Received: November 12, 2019
Peer-review started: November 12, 2019
First decision: December 23, 2019
Revised: December 27, 2019
Accepted: February 21, 2020
Article in press: February 21, 2020
Published online: March 21, 2020

Abstract

BACKGROUND

Intestinal inflammation is a common digestive tract disease, which is usually treated with hormone medicines. Hormone medicines are effective to some extent, but long-term use of them may bring about many complications.

AIM

To explore the protective effects of panax notoginseng saponin (PNS) against dextran sulfate sodium (DSS)-induced intestinal inflammatory injury through phosphoinositide-3-kinase protein kinase B (PI3K/AKT) signaling pathway inhibition in rats.

METHODS

Colitis rat models were generated via DSS induction, and rats were divided into control (no modeling), DSS, DSS + PNS 50 mg/k, and DSS + PNS 100 mg/kg groups. Then, the intestinal injury, oxidative stress parameters, inflammatory indices, tight junction proteins, apoptosis, macrophage polarization, and TLR4/AKT signaling pathway in colon tissues from rats in each of the groups were detected. The PI3K/AKT signaling pathway in the colon tissue of rats was blocked using the PI3K/AKT signaling pathway inhibitor, LY294002.

RESULTS

Compared with rats in the control group, rats in the DSS group showed significantly shortened colon lengths, and significantly increased disease activity indices, oxidative stress reactions and inflammatory indices, as well as significantly decreased expression of tight junction-associated proteins. In addition, the DSS group showed significantly increased apoptotic cell numbers, and showed significantly increased M1 macrophages in spleen and colon tissues. They also showed significantly decreased M2 macrophages in colon tissues, as well as activation of the PI3K/AKT signaling pathway (all P < 0.05). Compared with rats in the DSS group, rats in the DSS + PNS group showed significantly lengthened colon lengths, decreased disease activity indices, and significantly alleviated oxidative stress reactions and inflammatory responses. In addition, this group showed significantly increased expression of tight junction-associated proteins, significantly decreased apoptotic cell numbers, and significantly decreased M1 macrophages in spleen and colon tissues. This group further showed significantly increased M2 macrophages in colon tissues, and significantly suppressed activation of the PI3K/AKT signaling pathway, as well as a dose dependency (all P < 0.05). When the PI3K/AKT signaling pathway was inhibited, the apoptosis rate of colon tissue cells in the DSS + LY294002 group was significantly lower than that of the DSS group (P < 0.05).

CONCLUSION

PNS can protect rats against DSS-induced intestinal inflammatory injury by inhibiting the PI3K/AKT signaling pathway, and therefore may be potentially used in the future as a drug for colitis.
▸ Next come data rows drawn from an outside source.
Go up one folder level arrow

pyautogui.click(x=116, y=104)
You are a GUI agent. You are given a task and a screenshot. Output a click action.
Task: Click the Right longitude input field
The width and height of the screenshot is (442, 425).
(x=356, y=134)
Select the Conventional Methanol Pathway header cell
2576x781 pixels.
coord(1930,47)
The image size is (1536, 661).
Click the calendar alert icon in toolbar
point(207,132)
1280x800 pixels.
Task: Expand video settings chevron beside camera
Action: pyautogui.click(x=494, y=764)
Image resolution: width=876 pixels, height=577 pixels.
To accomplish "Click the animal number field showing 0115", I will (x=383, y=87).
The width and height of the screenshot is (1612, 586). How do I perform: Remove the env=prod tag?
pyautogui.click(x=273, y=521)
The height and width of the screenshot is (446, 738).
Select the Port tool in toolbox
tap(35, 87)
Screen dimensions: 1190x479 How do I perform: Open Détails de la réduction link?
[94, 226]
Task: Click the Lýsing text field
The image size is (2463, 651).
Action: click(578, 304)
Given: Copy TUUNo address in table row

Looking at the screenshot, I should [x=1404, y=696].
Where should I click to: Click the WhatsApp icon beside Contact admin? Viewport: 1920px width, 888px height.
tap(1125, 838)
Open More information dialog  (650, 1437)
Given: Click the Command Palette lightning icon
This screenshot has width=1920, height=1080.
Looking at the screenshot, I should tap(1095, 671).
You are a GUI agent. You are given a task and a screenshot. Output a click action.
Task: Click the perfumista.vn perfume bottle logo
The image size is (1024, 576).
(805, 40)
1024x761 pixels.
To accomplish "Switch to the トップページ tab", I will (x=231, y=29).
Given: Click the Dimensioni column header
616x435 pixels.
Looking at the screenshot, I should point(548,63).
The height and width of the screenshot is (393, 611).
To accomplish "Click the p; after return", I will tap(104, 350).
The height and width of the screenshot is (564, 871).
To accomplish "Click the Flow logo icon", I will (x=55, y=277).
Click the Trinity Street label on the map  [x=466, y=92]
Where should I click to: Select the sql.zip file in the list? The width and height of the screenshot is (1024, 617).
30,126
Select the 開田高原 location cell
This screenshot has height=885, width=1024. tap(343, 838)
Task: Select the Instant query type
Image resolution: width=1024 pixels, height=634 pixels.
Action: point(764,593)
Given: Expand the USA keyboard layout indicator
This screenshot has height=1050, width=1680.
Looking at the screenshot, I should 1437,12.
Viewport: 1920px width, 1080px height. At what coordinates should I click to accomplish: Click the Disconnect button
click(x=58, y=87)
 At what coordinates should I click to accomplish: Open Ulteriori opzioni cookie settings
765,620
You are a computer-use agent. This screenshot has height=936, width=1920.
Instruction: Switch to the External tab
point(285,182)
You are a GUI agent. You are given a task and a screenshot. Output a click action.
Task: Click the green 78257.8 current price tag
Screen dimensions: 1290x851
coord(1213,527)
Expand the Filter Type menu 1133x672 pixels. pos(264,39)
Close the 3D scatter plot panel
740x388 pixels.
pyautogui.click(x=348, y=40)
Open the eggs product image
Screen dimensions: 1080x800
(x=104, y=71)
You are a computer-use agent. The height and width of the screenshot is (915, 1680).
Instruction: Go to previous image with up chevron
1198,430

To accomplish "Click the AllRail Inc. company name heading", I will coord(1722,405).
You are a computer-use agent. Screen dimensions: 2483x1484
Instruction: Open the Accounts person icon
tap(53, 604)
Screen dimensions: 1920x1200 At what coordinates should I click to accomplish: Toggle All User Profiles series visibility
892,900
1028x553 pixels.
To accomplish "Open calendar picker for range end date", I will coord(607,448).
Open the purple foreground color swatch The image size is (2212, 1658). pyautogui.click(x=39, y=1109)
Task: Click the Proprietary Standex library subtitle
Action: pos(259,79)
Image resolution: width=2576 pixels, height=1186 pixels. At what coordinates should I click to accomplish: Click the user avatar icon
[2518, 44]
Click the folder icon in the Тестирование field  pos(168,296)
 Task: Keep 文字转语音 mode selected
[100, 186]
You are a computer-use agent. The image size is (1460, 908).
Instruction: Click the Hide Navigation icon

Keywords: Panax notoginseng saponin, Phosphoinositide-3-kinase protein kinase B signaling pathway, Dextran sulfate sodium, Colitis, Rat intestine, Protective effect

Core tip: Panax notoginseng saponin is a drug widely used for cardiovascular diseases and diabetes, with good proven inhibitory effects on inflammation. Our study also found that panax notoginseng saponin exerted good inhibitory effects on inflammation in dextran sulfate sodium-induced colitis.